February 19, 2012 | Unregistered CommenterKate Madison

Who thinks the Republican establishment will go into a national election with either a nasty man, Mitt, or a crazy, Rick. Mitt, with his dirt machine PAC is defining himself as a nasty man. Rick,anti-sex, anti-birth control, anti-women, anti-gays and anti-poor people is quickly reducing the numbers of those that might vote for him.
The Republicans cannot live with this. Who will be the Republican candidate?

February 19, 2012 | Unregistered CommenterCarlyle

Regarding the meeting on women's health with no women allowed to testify:
I called Rep. Issa's office the next day to express outrage that the woman witness was not allowed at the meeting he chaired.
Snarkily, he said "there are no women in football either."
It went downhill from there.
He did say women had the right to vote.
He mentioned religion, I reminded him that America is not a theocracy.
He spat out that I was an anticatholic, a new england liberal
He was hissing like a snake!
His name is Phil...:)
Finally my Irish appeared, and I called him a knuckle dragger...
He hung up.
What a neanderthal...seems like we have many among the Rep party.
Oy vey!
Mae Finch

February 19, 2012 | Unregistered CommenterMae Finch

@ Mae Finch. Thank you for sharing your story. It's astounding. Congressional offices get calls from angry constituents all day long -- including a few from me, though I'm generally pretty polite even when I'm calling about something with which I disagree vehemently. My experience -- and firsthand observation -- is that Congressional staff treat even the most rabid callers with deference and respect. After all, it is the voters who are paying their salaries, and sass reflects badly on the Congress. The staffers do not argue with callers who are protesting their boss's policies; they just tell the caller they'll "pass on the information to the Congresswoman," meaning they'll add a tick to the "anti's" on the particular policy.

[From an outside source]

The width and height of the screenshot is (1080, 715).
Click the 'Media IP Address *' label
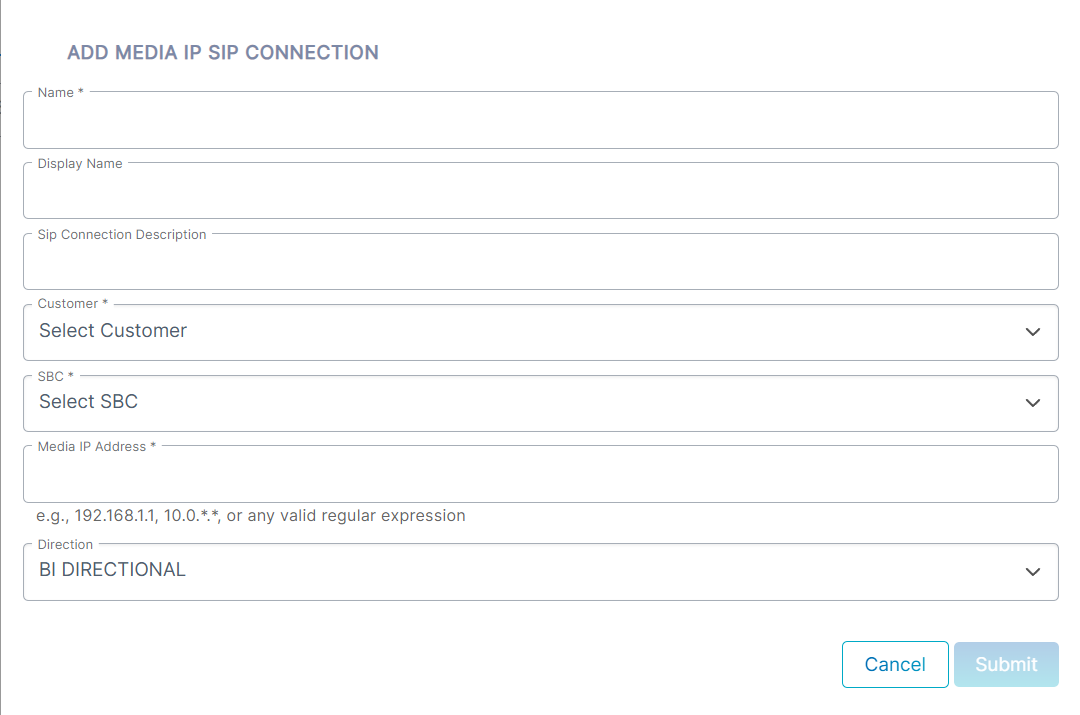click(96, 446)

In the old days, it was common to receive a friendly form letter from the Congressperson a few days later. I don't think you should be watching your mailbox, Mae. Issa obviously doesn't give a rat's ass what voters think or in what regard they hold him and his staff.

February 19, 2012 | Registered CommenterThe Constant Weader

I was taken up short when a friend told me two women had testified. I checked it out and it is true.

"Dr. Allison Dabbs Garrett, the senior vice president for academic affairs at Oklahoma Christian University, and Dr. Laura Champion, the medical director at Calvin College Health Services, were two of ten witnesses who said the government mandate requiring religious institutions such as theirs to provide contraception, sterilization, and abortifacient drugs violated the First Amendment."

The above quote is from a very conservative Catholic web site. Sorry, I chose to just copy the above. I didn't want provide a link so that this guy would suddenly think he had garnered a lot of fans. Andrew Sullivan also had a confirming post.

The women were on a second panel held on Thursday. But still....no women, and so far as I know, no men were allowed to give opposing testimony.

Is it possible that this election is going to take us right back to 1950?

February 19, 2012 | Unregistered CommenterHaley Simon

I just finished reading Chang's article on space junk in the real Times. Very informative, amazing how quickly we managed to mess up our neighborhood. I have no idea whether any of the technological solutions are feasible but the principle of cleaning up your own mess is very sound - the Swiss are planning to do just that but they have only two tiny satellites. The Russians created most of the junk, with USA strong second.

I am not concerned about manned space flight - there should be a 100 year moratorium on that anyway. Communication, surveillance and other satellites are, however, essential part of our life now. To allow the junk to smash into them does not make much sense.

It cost billions to create this mess. It may cost about the same to clean it up now and more decades from now.